We will dive deep into how you can automate document processing with Amazon Textract and then we will cover how you can set up compliance and control in the documents using Amazon Comprehend. Lastly, we will talk about architecture best practices while designing real-time document processing workflows versus batch processing. We will provide detailed code samples, designs, and development approaches, and a step-by-step guide on how to set up and run these examples along with access to GitHub repositories.

In this chapter, we will cover the following topics:

  • Automating document processing workflows
  • Setting up compliance and control
  • Processing real-time document workflows versus batch document workflows

Technical requirements

For this chapter, you will need access to an AWS account. Please make sure to follow the instructions specified in the Technical requirements section in Chapter 2, Introducing Amazon Textract, to create your AWS account, and log in to the AWS Management Console before trying the steps in this chapter.

The Python code and sample datasets for a walk-through of this chapter's code are provided at the following link: https://github.com/PacktPublishing/Natural-Language-Processing-with-AWS-AI-Services/tree/main/Chapter%2004. Please use the instructions in the following sections along with the code in the repository to build the solution.

Check out the following video to see the Code in Action at https://bit.ly/3GlcCet.

Automating document processing workflows

We have discussed in the previous chapter how Amazon Textract can help us digitize scanned documents such as PDF and images by extracting text from any document. We also covered how Amazon Comprehend can help us extract insights from these documents, including entities, Personal Identifiable Information (PII), and sentiments.

Now, these services can be used together in an architecture to automate the document processing workflows for most organizations, be it a financial organization or healthcare, which we will cover in Chapter 12, AI and NLP in Healthcare.

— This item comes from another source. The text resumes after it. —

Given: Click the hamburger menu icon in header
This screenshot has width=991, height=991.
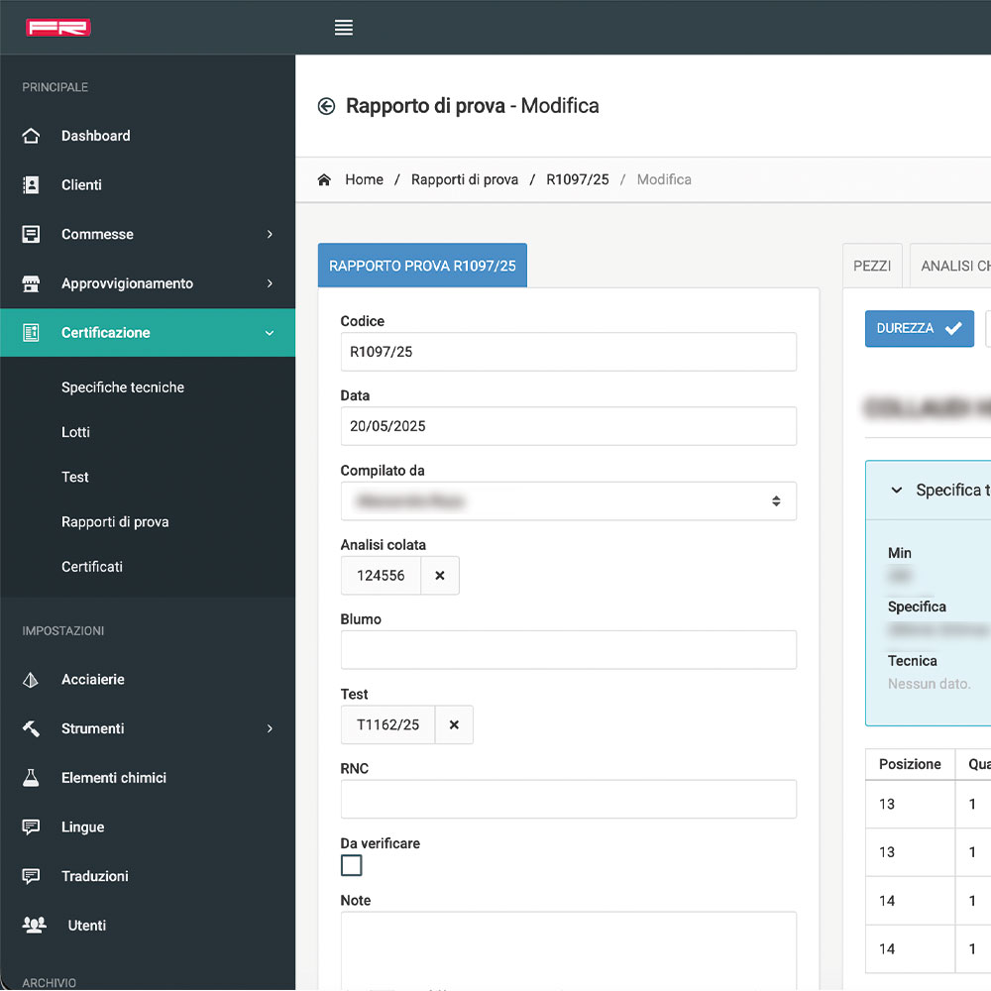Looking at the screenshot, I should [x=344, y=28].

Let's start with a fictitious bank, LiveRight Pvt Ltd., whose customers are applying for home loans. We all know this loan origination process involves more than 400 documents to be submitted and reviewed by the bank before approval is forthcoming for your home loan. Automating this process will make it easier for banks as well as customers to get loans. The challenge with automating these workflows is that there are more than 1,000 templates for the loan origination process and going with any Optical Character Recognition (OCR) system will require managing these templates. Moreover, these OCR template-based approaches are not scalable and break with format changes. That's why we have Amazon Textract to extract text from any documents, enabling these documents to be automated and processed in hours rather than months or weeks.

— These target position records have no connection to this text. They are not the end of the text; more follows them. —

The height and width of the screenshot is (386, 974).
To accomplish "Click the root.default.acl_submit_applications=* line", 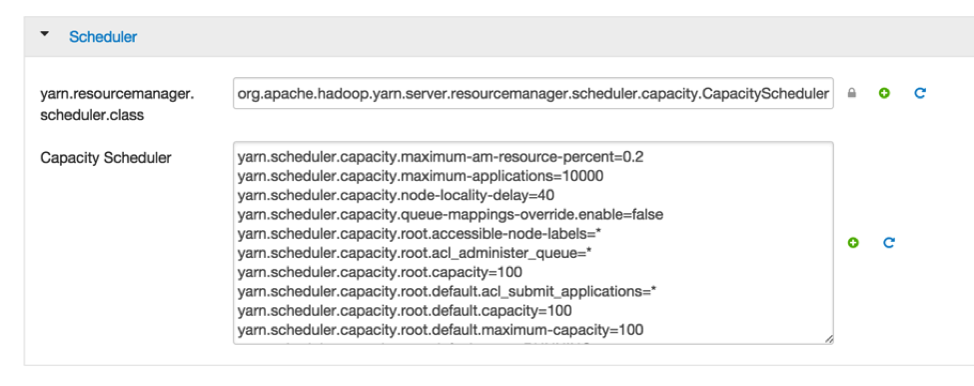I will [448, 291].
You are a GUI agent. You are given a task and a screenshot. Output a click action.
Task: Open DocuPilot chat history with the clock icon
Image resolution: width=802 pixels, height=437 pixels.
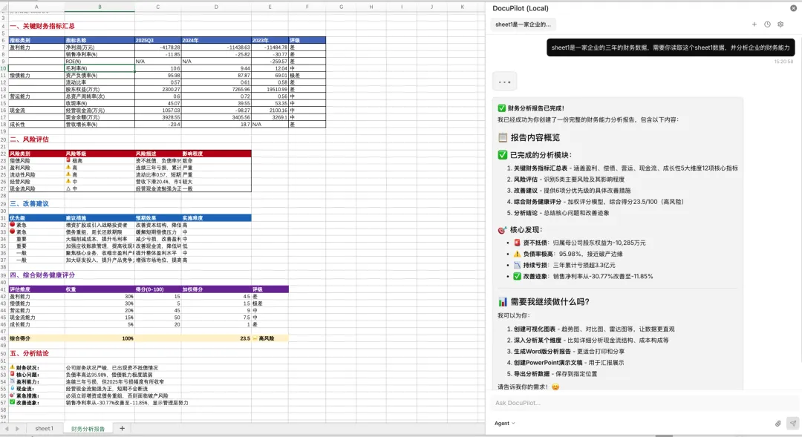(x=767, y=24)
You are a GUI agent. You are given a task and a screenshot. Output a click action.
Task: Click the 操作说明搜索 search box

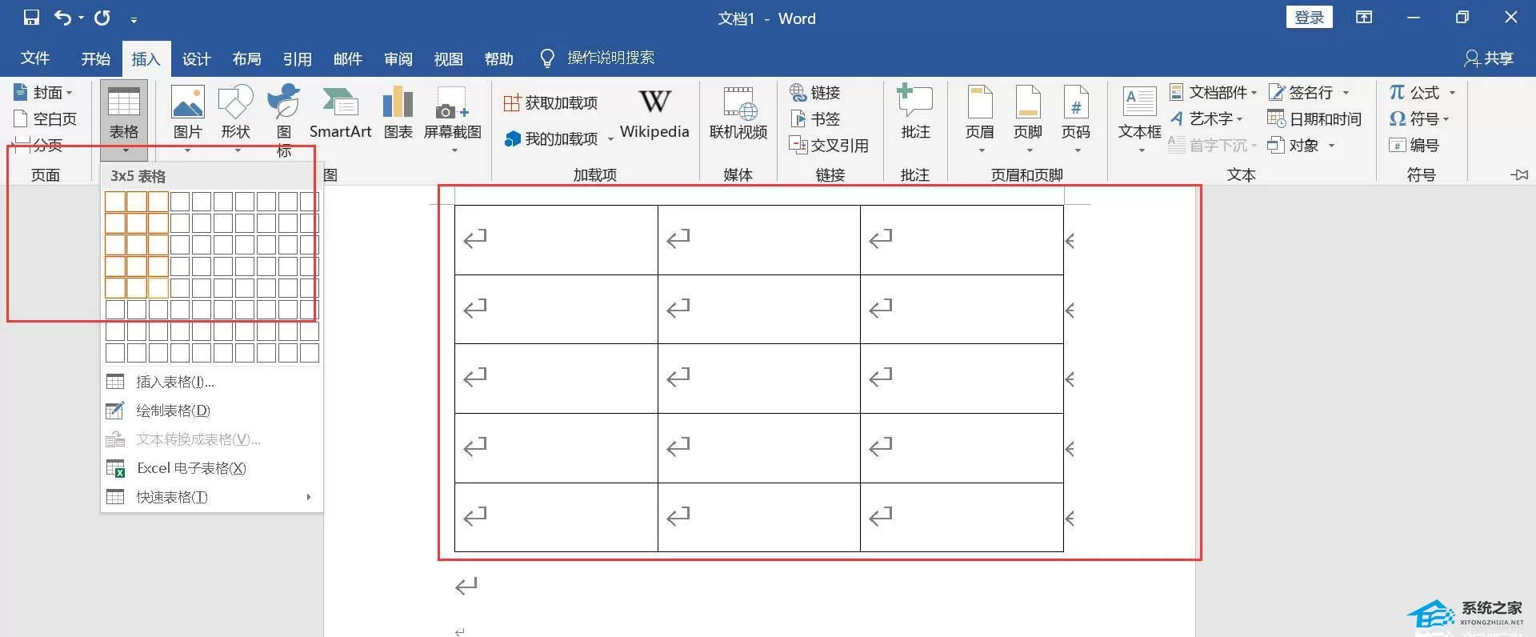point(610,58)
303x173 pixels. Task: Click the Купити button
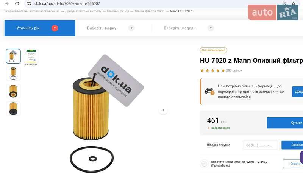coord(285,123)
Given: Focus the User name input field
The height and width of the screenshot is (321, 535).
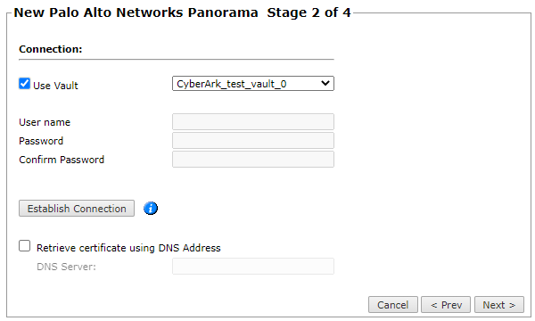Looking at the screenshot, I should 253,122.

You have extracted the data from these forms or semi-structured documents. You will now want to set up compliance and control on the data extracted from these documents; for example, making sure that if the data is PII, you can mask it for further processing. You will also want to extract the entities if you want to focus on the loan approval process, for example, the loan amount or the details of the requester. This is where Amazon Comprehend can help. In fact, you can perform custom classification of the documents submitted and the custom entities based on your requirements with Amazon Comprehend; for example, documents extracted by Textract and sent to Amazon Comprehend for custom classification to classify whether the document submitted is a driving license or W2 form.

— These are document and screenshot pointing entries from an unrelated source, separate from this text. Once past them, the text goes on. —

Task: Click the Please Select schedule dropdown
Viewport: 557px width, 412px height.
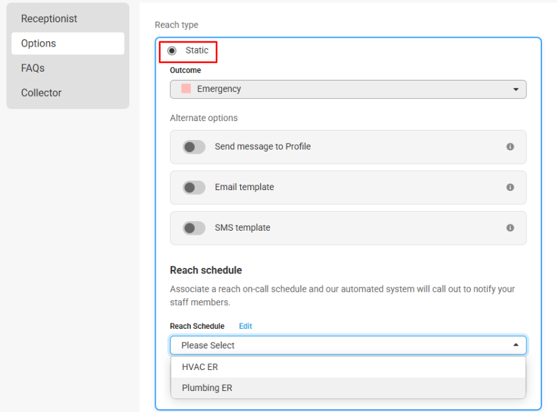Action: (348, 345)
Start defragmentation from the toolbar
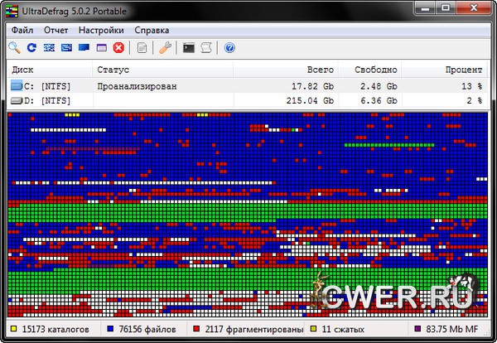Image resolution: width=497 pixels, height=343 pixels. click(49, 48)
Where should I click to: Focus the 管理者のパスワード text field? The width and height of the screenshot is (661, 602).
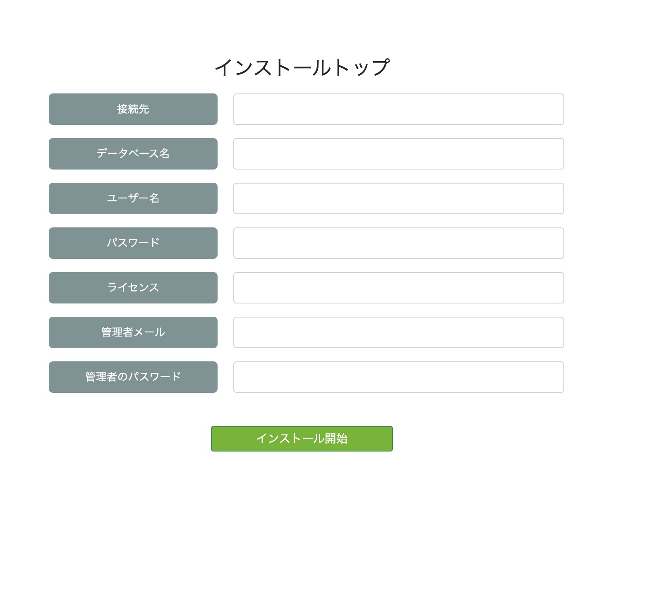pos(398,377)

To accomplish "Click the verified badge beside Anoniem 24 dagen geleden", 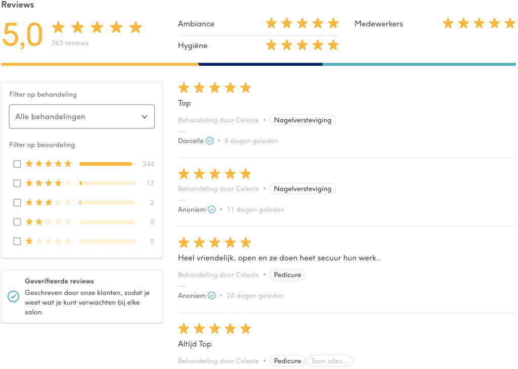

The following is the architecture of how you can use Amazon Textract and Amazon Comprehend together to automate your existing document flow:

Figure 4.1 – Automating document processing workflows

Figure 4.1 – Automating document processing workflows

In this architecture, you have documents coming in, and these documents may be financial documents, legal documents, mortgage applications, and so on. You send these documents to Amazon Textract to extract text from these documents. Once you have extracted text from these documents, you can send this text to Amazon Comprehend to extract insights. These insights can classify these documents based on document type, it can identify PII from these documents, or it can be named entity recognition (NER) using custom entity recognition. We cover custom entities in Chapter 14, Auditing Named Entity Recognition Workflows, and document classification in Chapter 15, Classifying Documents and Setting up Human in the Loop for Active Learning.

In this section, we covered how you can easily and quickly set up an automated document processing workflow with Amazon Textract and Amazon Comprehend by using these services together. In the next section, we will talk about how you can use these services together to set up compliance and control for LiveRight Pvt Ltd., especially by means of masking or redacting the PII data in their forms.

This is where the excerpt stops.